__What is needed__.
Starting from the first line, set down the entire listing exactly.
*** Begin section ***
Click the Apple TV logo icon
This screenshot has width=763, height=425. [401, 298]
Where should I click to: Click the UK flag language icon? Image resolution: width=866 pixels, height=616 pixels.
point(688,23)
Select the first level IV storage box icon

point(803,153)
*** End section ***
__Written response__.
Click the Apple TV logo icon
This screenshot has width=763, height=425. [401, 298]
Where should I click to: Click the UK flag language icon? Image resolution: width=866 pixels, height=616 pixels.
point(688,23)
Select the first level IV storage box icon

point(803,153)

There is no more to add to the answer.